Arizona Utility just won’t allow this historic black community – Mother Jones

The Salt River Project power plant smokestacks near Randolph, Arizona. Caitlin O’Hara/Guardian

This story was originally published by the Guardian and is reproduced here as part of the climate desk Cooperation.

A hand full weary residents gathered at Randolph’s windowless church to reflect on an electric utility’s recent effort to expand its power plant — a polluting gas-fired facility adjacent to the community that the state regulator has blocked on environmental and health grounds.

A historic black community in central Arizona flanked by railroads and heavy hazardous industries, Randolph is a small dusty place where residents are exposed to the state’s worst air quality while lacking basic amenities like fire hydrants, garbage disposal and health care.

Last year, the community celebrated a historic victory when state regulators rejected a proposal by public utility Salt River Project (SRP) to more than double the size of its power plant, ruling that doing so would and would not cause further harm to Randolph residents in the public interest.

It was a major victory for clean energy and environmental justice in Arizona, according to the Sierra Club, the environmental group, which condemned the proposed expansion as “textbook environmental racism.”

Ron Jordan’s family has lived in Randolph since the 1930’s.

Caitlin O’Hara/Guardian

But the SRP has refused to take no for an answer, and residents fear the state regulator could reverse their decision. “We won, they lost, but they won’t accept it and they keep coming back. That’s not democratic,” said Ron Jordan, 77, whose family has lived in Randolph since the 1930s. “They dangle treats in front of us, but the community doesn’t want that, we already have too much pollution. That is not right.”

At a recent community meeting held at the humble church, SRP offered to fund, among other things, a new community center, air quality monitoring, and $50,000 for landscaping and signage if residents gave up their opposition to the power plant expansion. “We don’t give up no matter what they offer,” said Guadalupe Felix, 45, whose family has lived in Randolph for three generations. “This plant will kill us, we’re already suffocating.”

According to David Pomerantz, director of the Energy and Policy Institute (EPI), the community says it won’t back down, but statewide energy providers have a track record of getting what they want. “Taking no for an answer is incredibly common.”

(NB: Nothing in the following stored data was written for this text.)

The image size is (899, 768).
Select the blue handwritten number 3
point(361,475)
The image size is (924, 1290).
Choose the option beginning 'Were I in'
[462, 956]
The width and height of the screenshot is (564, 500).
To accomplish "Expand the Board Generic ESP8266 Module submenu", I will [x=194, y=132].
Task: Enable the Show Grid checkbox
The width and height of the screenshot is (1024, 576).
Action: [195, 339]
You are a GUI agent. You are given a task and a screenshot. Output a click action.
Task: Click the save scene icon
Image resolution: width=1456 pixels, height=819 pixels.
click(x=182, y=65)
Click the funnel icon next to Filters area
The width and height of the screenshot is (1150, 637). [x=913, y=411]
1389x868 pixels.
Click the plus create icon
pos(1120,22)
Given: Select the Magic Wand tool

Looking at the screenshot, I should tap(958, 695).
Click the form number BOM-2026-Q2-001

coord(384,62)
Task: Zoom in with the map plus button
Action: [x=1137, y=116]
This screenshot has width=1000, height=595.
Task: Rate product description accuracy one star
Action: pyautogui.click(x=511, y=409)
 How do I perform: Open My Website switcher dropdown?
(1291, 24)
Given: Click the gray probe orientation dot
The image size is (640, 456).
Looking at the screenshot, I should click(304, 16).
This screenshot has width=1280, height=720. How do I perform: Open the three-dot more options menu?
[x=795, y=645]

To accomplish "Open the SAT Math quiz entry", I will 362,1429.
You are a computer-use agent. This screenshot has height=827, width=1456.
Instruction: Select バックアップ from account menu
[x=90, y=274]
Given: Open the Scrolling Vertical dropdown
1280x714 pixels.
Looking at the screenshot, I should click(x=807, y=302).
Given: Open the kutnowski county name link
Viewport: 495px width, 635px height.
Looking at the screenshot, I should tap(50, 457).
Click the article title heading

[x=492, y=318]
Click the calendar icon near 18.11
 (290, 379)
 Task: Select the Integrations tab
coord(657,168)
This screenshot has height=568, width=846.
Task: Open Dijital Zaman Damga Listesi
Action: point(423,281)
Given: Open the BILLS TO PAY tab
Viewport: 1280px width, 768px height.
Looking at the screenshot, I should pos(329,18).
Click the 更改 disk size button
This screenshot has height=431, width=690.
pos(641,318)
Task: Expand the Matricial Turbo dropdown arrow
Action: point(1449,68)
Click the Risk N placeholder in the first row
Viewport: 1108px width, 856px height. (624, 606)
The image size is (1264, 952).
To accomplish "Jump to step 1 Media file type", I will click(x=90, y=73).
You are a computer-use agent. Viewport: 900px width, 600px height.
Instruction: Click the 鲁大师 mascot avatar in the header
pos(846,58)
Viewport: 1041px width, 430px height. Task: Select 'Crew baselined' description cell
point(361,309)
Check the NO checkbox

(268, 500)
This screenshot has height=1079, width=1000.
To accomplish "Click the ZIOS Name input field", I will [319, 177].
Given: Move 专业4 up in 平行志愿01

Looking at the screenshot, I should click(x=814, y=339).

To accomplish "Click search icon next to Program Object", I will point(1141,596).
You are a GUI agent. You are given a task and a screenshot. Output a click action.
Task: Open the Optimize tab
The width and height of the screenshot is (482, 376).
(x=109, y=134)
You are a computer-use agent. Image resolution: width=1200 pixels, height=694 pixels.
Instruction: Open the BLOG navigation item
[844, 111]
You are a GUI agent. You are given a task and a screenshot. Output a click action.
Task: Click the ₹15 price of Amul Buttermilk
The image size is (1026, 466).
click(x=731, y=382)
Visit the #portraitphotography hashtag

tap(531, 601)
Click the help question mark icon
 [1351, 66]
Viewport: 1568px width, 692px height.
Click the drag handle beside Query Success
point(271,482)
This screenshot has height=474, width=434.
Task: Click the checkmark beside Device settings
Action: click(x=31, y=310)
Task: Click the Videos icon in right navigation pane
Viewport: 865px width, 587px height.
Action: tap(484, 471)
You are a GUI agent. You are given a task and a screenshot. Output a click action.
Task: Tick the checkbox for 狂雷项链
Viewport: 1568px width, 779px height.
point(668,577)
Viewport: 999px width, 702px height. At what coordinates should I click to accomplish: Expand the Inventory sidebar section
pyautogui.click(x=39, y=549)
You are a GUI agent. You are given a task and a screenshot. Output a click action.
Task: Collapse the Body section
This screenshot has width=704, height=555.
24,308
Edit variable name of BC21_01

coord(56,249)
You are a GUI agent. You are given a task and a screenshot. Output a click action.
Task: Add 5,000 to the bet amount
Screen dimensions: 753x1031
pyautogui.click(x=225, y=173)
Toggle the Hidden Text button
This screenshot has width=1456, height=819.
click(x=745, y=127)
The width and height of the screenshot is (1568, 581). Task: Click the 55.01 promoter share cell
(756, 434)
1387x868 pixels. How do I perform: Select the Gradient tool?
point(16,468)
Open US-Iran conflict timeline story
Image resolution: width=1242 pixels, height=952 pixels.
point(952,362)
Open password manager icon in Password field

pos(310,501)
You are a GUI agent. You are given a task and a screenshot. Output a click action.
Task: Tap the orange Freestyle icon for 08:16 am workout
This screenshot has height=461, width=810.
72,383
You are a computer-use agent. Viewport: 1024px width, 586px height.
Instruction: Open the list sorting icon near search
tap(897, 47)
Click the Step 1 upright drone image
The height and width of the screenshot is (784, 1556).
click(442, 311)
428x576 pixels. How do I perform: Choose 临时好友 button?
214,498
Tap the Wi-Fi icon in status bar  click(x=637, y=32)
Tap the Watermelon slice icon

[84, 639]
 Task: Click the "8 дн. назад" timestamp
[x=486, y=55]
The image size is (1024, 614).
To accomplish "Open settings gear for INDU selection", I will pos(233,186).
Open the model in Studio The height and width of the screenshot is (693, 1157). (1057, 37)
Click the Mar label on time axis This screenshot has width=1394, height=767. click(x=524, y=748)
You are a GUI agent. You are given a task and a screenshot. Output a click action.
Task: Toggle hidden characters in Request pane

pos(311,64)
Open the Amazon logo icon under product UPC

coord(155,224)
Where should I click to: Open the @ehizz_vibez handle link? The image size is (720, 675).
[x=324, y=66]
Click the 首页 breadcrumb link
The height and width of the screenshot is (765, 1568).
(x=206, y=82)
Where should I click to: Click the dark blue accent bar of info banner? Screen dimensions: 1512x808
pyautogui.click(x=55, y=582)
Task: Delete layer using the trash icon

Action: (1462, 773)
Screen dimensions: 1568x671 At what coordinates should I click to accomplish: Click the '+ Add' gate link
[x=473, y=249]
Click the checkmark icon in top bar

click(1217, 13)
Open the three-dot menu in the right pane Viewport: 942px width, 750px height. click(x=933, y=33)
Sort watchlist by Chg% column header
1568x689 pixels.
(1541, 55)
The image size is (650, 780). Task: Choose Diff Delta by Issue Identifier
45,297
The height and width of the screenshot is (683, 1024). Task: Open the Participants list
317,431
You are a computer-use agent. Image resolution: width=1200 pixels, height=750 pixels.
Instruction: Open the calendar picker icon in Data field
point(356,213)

Randolph is a The unincorporated Pinal County town was first settled in the 1920s and ’30s by mostly black families from Texas, Oklahoma and Arkansas who came to pick cotton in the Gila River Valley. It was one of the few places where black families could buy real estate, and by the 1960s the close-knit farming community, also home to Mexicans and Native Americans, boasted thriving shops, bars, churches, and gas stations.

The mechanization of the cotton industry led to the economic and demographic decline of the community, after which the nearby town of Coolidge began annexing the land around Randolph and turning it into an industrial area.

Today, only about 150 residents live in an area seven football fields long and three fields wide, some in houses or land bought from their ancestors. There is no shop, no bar, no gas station and no park, only the church with a single tall palm tree for shade.

The farm fields and desert plains where kids rode bikes and hunted roadrunners are long gone, and Randolph is now practically surrounded by polluting infrastructure, including gas plants, pipelines, a hazardous waste dump, and a steel company contracted to build Donald Trump’s border wall became.

The community is literally surrounded by cumulative and acute dangers.

According to the American Lung Association and the Environmental Protection Agency, Pinal County has some of the worst air pollution in Arizona. It is also bearing the brunt of the climate crisis, as persistent drought and water shortages are forcing farmers to leave fields fallow or sell them, many to solar farms. In August 2021, a gas line explosion threw Randolph residents out of their beds and ignited a massive fireball that killed farm worker Luis Alvarez and his 14-year-old daughter Valeria.

“We don’t give up no matter what they offer,” said Guadalupe Felix, pictured with her husband Esteban Valencia.

Caitlin O’Hara/Guardian

The ACC is the state utility regulator responsible for approving SRP’s power plants and transmission lines, as well as tariff increases and new energy projects for private power, water and telecommunications companies. Each state has a version of the ACC, most commonly referred to as the Public Utilities Commission (PUC).

As the community, the Sierra Club, and others organized against the plant expansion, SRP announced plans to fund paving, landscaping projects, and a scholarship and vocational training program, as well as an attempt to have Randolph recognized as a National Historic Site.

In April 2022, the ACC rejected SRP’s expansion plan after concluding that the utility company had not considered viable green energy alternatives, such as solar and battery storage, before expanding the power plant – which could adversely affect air quality, particularly for residents of Randolph would deteriorate who live next door. (The Commission rejected a recommendation by its Power Plant and Line Construction Committee to issue the environmental certificate.)

SRP requested a new hearing, which the ACC refused. The utility then filed a lawsuit in the Maricopa County Superior Court — and lost. “The [ACC] determined that the need for the proposed project is outweighed by its environmental impact. SRP has not established this decision as unlawful or unreasonable,” the court ruled in January 2023.